We found that, after grouping effect sizes by subgroups within our moderators,

significant negative relations between math anxiety and math achievement remained for most of

our subgroups. We also found there were several significant differences in the size of the relation

between subgroups within some moderators. Importantly, although our moderator analyses were

able to provide some valuable information about potential sources of variability in the size of the

effect sizes for the relation between math anxiety and math achievement, the estimates of

heterogeneity for all the moderator analyses indicated that there was still a significant amount of

variance left unexplained. These findings suggest that there may be other factors, like different

levels of working memory (Ramirez, Chang, Maloney, Levine, & Beilock, 2016) or motivation

in math (Wang et al., 2015), or a combination of factors including those not currently

44
incorporated in the present study, that may be able to explain remaining variability found in the

correlations included in this meta-analysis. Another important note to consider is that, despite

weighting effect sizes by their standard errors and testing moderators of math assessments and

anxiety scales, there still may be differences in the relation between math anxiety and math

achievement that are due to the inherent differences between large-scale samples with equivalent

and standardized measures (such as the PISA) and small-scale studies that use convenience

samples and often use researcher-developed measures.

Demographic characteristics as moderators.

Gender, race/ethnicity, and continent. It has been hypothesized in some work that the

relation between math anxiety and achievement would be stronger for women than for men

(Aiken, 1970), but that has not been found overall in either the current or previous meta-

analyses. Specifically, Hembree (1990) found the opposite, that males in grades 5 through 12

demonstrated a stronger correlation between math anxiety and math achievement compared to

females in that same age group. Contrary to these findings, we found in the current meta-analysis

that the correlations for gender, when broken down by samples with either 100% male or 100%

female participants, were similar in strength and magnitude, as did Ma (1999). Previous research

has found gender differences in levels of self-reported math anxiety, with greater math anxiety

reported by girls than by boys (Devine, Fawcett, Szűcs, & Dowker, 2012). Small gender

differences have also been found in math achievement during middle childhood and adolescence,

with the slight advantage switching between males and females and depending on the age of the

sample and the type of math assessment (Else-Quest, Hyde, & Linn, 2010). Despite these

differences in levels of math anxiety and math achievement scores separately, our meta-analytic

45
results based on a pooled, diverse sample of studies, found that the association between math

achievement and math anxiety is similar for males and females.
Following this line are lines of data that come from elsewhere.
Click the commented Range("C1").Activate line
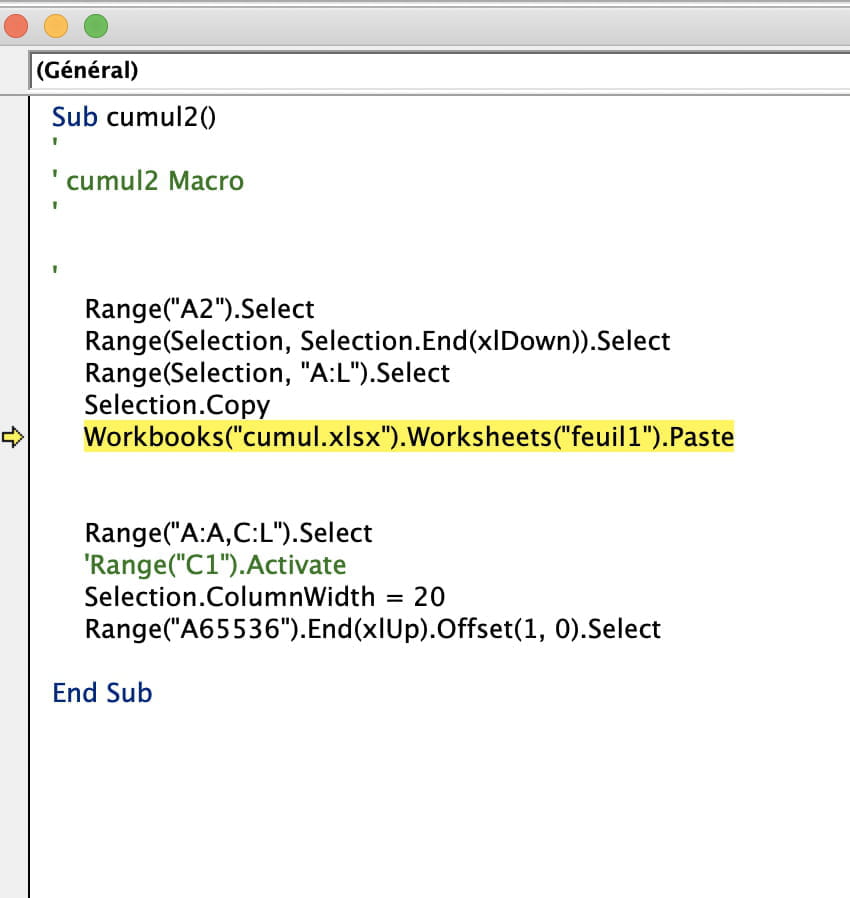 (x=215, y=565)
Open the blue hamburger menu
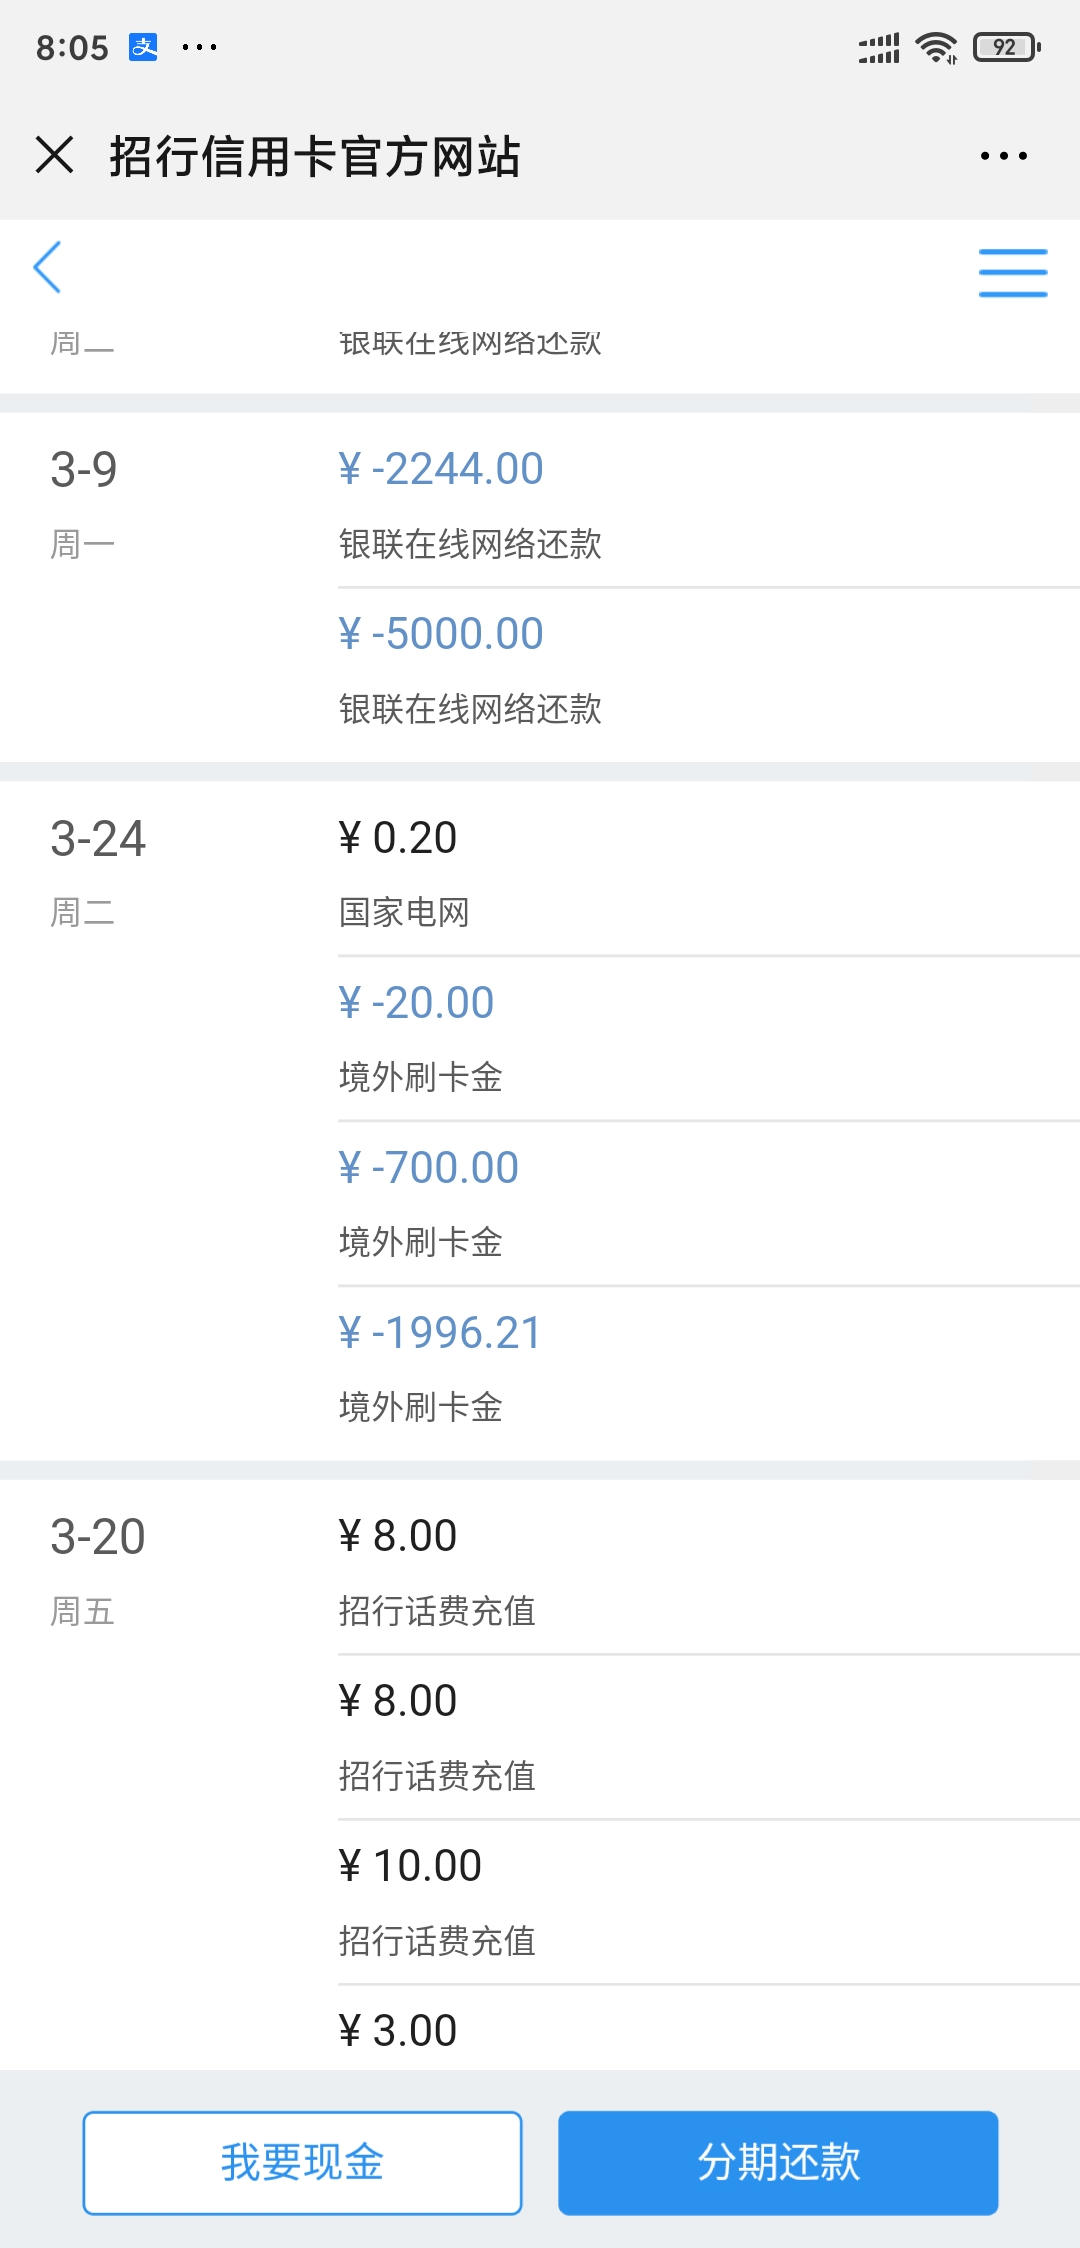 (x=1012, y=273)
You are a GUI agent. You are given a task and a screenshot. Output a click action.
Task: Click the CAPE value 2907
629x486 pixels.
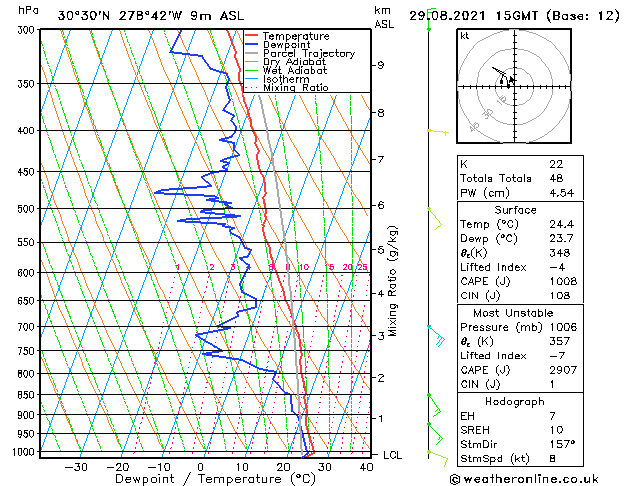tap(563, 370)
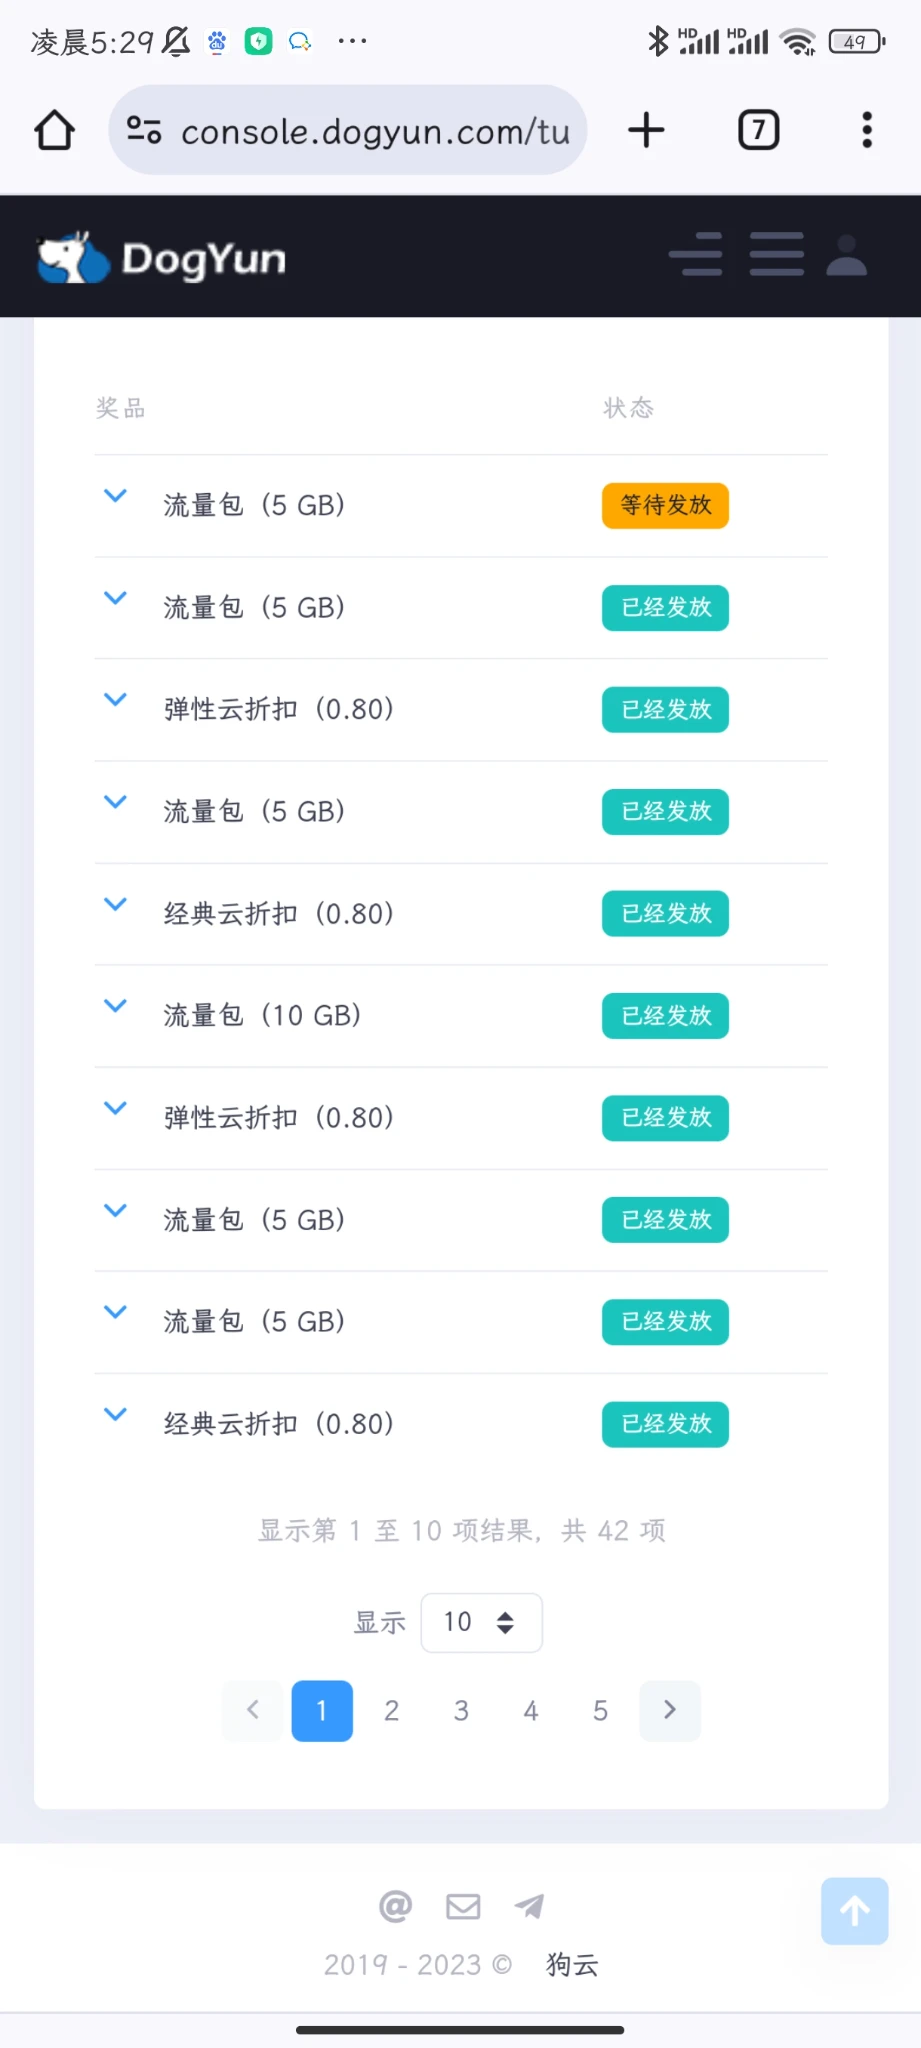The height and width of the screenshot is (2048, 921).
Task: Tap the DogYun logo
Action: pos(162,258)
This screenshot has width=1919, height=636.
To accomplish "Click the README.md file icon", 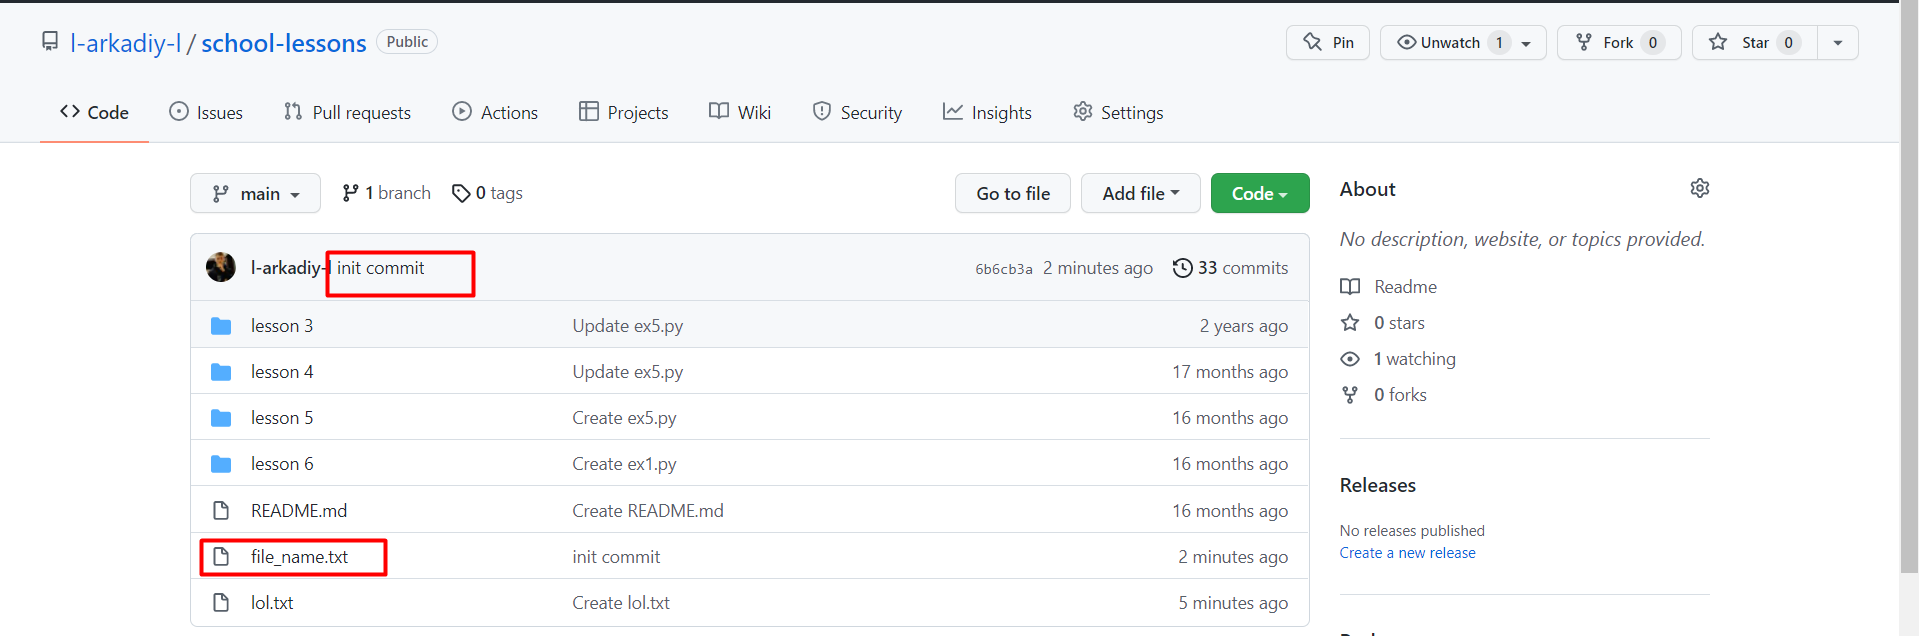I will 221,511.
With regard to differences in the math anxiety-math achievement relation among

different racial and ethnic groups, we found similar relations for samples from the United States

made up of 75% or more White participants and samples that consisted of 75% or less White

participants (i.e., majority non-White participants or racially diverse sample). This finding aligns

with the results from Ma’s (1999) meta-analysis where he found similar magnitude correlations

for ethnically homogenous versus ethnically heterogeneous samples. Importantly though, the

present moderation analysis of race and ethnicity differences is subject to certain limitations.

Specifically, the number of effect sizes from different race and ethnic groups was small and only

data from samples within the United States were analyzed. However, given that cultural

differences within racial and ethnic groups vary greatly depending on the specific racial and

ethnic group being studied (Betancourt & López, 1993), it may be that differences in the relation

between math anxiety and math achievement may only arise when looking across a variety of

racial and ethnic groups from different countries rather than examining all minority groups from

only one country. Thus, future work should examine the relation between math anxiety and math

achievement from a variety of racial and ethnic groups from different countries in order to

provide insight on the role of specific cultural practices within a specific racial or ethnic group.

The results of the previously untested moderator of the continent of origin of the study

sample suggest that there are no significant differences in the strength of the relation between

math anxiety and math achievement across the six continents tested in the current paper.

Although some work has found that, overall, the correlation tends to be smaller in magnitude for

samples from Asian countries (i.e., rs = -.12 to -.31) compared to North American and many

46
European countries (i.e., rs = -.26 to -.51, Lee, 2009), this was not found to be the case in the

current paper when testing for differences in effect size magnitude between continents, rather

than between countries. However, as previously noted, cultures and educational systems between

the countries within a continent are very different. We do provide some evidence in our

supplemental analyses that there are differences in the relation at the country- and region-level

within continents, yet many of these overall effect sizes are represented by only one sample.

Although there may not be significant differences in the relation between math anxiety and math

achievement at the continent-level, there is some support for the idea that the correlation varies

depending on the country or region being studied. As such, research to collect more data in a

larger number of samples from different countries is needed in order to gain a more precise

understanding of where around the globe the relation differs and to further study cultural

mechanisms that may be driving these differences.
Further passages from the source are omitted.